**TASK DIRECTIONS**
Print verbatim the lines that begin with the one containing "click on user-avatar." and end with the one containing "Looking at the image, I should click on (1058, 32).", including both of those lines.

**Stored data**
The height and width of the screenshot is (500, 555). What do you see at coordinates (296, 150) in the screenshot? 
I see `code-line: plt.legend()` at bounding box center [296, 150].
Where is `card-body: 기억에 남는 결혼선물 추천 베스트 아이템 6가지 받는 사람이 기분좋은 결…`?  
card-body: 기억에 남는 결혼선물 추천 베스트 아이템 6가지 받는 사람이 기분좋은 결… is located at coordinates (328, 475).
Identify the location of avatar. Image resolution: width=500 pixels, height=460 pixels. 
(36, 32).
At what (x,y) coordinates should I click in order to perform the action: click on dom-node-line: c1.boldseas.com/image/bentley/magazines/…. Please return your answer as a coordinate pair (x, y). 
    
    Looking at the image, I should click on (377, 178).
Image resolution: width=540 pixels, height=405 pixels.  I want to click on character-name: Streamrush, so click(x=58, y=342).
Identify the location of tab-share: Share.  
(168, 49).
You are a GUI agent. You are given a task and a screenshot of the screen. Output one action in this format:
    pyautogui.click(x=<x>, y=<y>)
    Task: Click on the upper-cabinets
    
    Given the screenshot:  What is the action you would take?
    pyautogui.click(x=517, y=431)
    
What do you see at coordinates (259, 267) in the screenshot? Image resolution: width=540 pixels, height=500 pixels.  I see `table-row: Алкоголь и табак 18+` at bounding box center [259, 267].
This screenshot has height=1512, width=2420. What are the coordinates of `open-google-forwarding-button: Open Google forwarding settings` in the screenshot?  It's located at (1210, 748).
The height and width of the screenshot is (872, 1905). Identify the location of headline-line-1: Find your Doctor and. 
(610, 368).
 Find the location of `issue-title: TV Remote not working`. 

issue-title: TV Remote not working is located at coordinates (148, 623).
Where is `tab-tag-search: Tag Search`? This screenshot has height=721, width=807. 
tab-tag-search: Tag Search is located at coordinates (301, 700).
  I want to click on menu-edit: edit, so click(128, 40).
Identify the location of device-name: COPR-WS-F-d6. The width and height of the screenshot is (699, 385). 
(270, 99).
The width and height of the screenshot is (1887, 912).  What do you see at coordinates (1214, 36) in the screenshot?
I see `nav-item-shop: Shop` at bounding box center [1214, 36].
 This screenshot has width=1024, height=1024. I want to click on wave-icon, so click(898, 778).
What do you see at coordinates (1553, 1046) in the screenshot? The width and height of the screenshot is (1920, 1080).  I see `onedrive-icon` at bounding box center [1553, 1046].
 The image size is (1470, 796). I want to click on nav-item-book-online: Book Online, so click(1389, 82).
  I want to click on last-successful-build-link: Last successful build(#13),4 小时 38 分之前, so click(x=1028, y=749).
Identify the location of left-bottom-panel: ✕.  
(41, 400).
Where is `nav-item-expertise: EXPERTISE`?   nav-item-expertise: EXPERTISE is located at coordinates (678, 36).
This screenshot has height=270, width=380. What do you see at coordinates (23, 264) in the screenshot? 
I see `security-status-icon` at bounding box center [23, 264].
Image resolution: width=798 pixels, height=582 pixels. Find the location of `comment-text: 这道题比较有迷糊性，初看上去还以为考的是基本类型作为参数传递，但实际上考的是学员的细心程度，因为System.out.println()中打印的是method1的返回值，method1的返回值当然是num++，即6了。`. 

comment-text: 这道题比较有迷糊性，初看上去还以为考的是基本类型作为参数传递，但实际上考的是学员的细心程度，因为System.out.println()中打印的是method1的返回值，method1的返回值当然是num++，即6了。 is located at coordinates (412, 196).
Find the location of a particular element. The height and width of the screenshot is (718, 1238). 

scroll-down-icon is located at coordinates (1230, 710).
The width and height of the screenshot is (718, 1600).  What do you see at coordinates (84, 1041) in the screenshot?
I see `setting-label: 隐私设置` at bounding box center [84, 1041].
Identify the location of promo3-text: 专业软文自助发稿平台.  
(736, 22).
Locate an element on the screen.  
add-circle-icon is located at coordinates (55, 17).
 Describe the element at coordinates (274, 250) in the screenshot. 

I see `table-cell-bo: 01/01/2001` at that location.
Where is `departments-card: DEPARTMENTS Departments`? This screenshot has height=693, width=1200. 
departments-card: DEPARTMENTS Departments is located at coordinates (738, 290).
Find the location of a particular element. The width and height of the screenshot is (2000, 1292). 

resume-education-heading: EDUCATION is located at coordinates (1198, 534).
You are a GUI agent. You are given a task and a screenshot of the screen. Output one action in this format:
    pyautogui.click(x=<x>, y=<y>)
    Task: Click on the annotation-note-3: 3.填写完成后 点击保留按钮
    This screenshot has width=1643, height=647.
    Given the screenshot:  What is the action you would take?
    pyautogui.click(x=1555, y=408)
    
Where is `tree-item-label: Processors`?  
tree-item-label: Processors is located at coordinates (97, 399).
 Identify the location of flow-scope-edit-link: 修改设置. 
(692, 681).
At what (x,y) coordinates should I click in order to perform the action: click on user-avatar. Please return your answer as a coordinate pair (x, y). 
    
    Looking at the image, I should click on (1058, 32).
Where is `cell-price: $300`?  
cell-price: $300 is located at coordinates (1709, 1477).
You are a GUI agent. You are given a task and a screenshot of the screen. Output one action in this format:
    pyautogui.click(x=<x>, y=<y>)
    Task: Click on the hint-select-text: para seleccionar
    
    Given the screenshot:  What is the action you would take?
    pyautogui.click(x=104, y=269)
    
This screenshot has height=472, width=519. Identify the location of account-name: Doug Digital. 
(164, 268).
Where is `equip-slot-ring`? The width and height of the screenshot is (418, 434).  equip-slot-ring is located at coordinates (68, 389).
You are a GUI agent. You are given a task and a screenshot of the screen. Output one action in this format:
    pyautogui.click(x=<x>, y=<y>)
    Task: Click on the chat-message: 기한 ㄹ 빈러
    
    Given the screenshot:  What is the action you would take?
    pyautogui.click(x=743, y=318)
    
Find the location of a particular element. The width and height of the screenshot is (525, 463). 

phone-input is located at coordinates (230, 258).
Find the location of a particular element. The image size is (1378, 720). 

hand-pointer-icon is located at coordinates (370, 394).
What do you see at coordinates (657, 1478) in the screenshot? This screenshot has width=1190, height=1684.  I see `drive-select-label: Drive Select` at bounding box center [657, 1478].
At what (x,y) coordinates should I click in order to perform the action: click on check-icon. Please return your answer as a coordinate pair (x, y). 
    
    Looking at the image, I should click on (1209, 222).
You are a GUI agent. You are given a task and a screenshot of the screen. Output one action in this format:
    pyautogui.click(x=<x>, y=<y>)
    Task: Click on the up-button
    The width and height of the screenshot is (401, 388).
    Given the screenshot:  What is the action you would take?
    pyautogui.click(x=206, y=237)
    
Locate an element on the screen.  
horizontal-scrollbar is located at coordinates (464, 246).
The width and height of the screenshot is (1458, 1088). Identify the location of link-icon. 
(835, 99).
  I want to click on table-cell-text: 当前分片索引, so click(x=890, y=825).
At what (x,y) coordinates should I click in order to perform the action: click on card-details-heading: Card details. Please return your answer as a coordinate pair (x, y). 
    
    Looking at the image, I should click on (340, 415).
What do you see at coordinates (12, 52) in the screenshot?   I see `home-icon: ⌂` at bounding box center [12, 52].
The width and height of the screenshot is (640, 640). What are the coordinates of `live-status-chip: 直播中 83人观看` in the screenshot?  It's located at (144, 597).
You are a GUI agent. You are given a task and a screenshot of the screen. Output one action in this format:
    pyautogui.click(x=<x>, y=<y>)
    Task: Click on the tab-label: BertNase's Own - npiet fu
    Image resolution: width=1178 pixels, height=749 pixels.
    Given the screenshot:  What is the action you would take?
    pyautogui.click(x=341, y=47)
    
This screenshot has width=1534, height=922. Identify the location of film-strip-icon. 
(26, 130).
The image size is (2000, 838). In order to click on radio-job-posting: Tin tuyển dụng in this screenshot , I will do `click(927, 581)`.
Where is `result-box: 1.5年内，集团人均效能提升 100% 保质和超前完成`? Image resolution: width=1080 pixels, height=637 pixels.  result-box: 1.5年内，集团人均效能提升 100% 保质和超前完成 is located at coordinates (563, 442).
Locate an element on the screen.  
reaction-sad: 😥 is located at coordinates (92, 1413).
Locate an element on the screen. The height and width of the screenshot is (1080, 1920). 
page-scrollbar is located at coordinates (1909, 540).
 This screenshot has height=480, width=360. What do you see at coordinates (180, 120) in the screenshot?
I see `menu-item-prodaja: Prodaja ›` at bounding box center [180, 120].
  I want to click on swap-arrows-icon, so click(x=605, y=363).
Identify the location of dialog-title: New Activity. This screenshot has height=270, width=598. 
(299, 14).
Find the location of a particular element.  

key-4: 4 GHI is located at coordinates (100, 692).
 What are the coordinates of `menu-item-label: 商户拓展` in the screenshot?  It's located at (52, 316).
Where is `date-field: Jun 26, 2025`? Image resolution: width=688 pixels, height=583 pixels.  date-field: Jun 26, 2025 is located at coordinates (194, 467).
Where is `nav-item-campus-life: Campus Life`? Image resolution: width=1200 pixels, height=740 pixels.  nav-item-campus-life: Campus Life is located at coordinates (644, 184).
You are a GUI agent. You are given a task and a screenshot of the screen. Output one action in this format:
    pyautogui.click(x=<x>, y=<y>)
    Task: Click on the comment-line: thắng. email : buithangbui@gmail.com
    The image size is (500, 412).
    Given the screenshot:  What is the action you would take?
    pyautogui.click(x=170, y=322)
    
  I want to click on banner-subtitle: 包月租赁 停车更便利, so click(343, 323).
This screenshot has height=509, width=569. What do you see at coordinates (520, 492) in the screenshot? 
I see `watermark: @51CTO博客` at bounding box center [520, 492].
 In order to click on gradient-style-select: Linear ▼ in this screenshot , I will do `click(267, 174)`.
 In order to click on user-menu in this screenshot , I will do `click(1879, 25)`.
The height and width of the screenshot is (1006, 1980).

**TASK RESULT**
At what (x,y) coordinates should I click in order to perform the action: click on user-avatar. Please return your answer as a coordinate pair (x, y). 
    
    Looking at the image, I should click on (1058, 32).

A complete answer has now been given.